9. The method according to claim 8, wherein, Determining the width of the first low-power card detection signal based on the accumulated pulse count includes: Determine the period correction term corresponding to the cumulative pulse count result, and determine the pulse correction quantity based on the cumulative pulse count result and the period correction term; The width of the first low-power card detection signal is determined using the pulse correction quantity.

10. The method according to claim 1 or 2, wherein, The starting point of the assisted low-power card detection signal is after the starting point of the second low-power card detection signal, and the ending point of the assisted low-power card detection signal is after the ending point of the second low-power card detection signal.

11. A card device, wherein the card device continuously detects a low-power card detection signal when a card detection request is detected; the card device includes a low-power card detection signal processing module and a signal transmission module; The low-power card detection signal processing module is used to detect the start of the first low-power card detection signal and continuously detect the end of the first low-power card detection signal to determine the width of the first low-power card detection signal.
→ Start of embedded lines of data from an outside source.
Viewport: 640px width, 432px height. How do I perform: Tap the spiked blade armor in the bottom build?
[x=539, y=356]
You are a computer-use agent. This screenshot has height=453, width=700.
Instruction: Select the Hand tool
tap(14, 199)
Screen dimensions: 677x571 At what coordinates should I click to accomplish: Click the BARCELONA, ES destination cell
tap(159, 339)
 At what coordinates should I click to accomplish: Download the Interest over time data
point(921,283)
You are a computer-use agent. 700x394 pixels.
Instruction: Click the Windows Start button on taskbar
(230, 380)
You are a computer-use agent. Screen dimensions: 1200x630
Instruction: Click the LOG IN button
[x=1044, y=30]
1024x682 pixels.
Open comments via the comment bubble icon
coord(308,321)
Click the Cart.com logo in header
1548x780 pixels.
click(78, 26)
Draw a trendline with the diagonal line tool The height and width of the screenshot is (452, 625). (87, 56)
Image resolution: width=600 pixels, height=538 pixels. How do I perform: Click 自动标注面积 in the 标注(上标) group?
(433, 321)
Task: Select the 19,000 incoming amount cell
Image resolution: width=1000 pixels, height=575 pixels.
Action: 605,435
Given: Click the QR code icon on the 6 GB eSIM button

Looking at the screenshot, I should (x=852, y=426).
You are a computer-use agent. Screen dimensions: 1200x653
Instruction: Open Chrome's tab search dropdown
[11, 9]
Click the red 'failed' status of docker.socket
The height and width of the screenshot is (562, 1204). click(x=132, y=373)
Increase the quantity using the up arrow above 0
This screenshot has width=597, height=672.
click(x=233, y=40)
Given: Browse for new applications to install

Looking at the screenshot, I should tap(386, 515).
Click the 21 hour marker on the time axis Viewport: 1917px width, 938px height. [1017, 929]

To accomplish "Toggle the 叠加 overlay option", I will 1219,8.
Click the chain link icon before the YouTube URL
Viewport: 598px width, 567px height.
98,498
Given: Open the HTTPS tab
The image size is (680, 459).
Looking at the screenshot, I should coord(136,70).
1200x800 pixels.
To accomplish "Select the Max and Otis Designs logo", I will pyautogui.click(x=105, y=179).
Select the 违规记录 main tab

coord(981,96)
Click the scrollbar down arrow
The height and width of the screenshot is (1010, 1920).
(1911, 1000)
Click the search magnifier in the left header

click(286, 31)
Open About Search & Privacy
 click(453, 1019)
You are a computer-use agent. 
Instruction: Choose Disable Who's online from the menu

The signal transmitting module is used to transmit an assisted low-power card detection signal based on the width of the first low-power card detection signal; wherein, The low-power card detection signal processing module and the signal transmission module are used to enable the card device to perform the method according to any one of claims 1-10.

12. The card device according to claim 11, wherein, The low-power card detection signal processing module includes a state machine and a target counter; wherein, the state machine supports turning the target counter on or off, the target counter is used for pulse counting, and the width of the first low-power card detection signal is determined according to the number of low-power card detection signal pulses within the first detection window period.

13. A non-transitory computer-readable storage medium storing computer instructions, wherein, The computer instructions are used to cause the computer to perform the method according to any one of claims 1-10.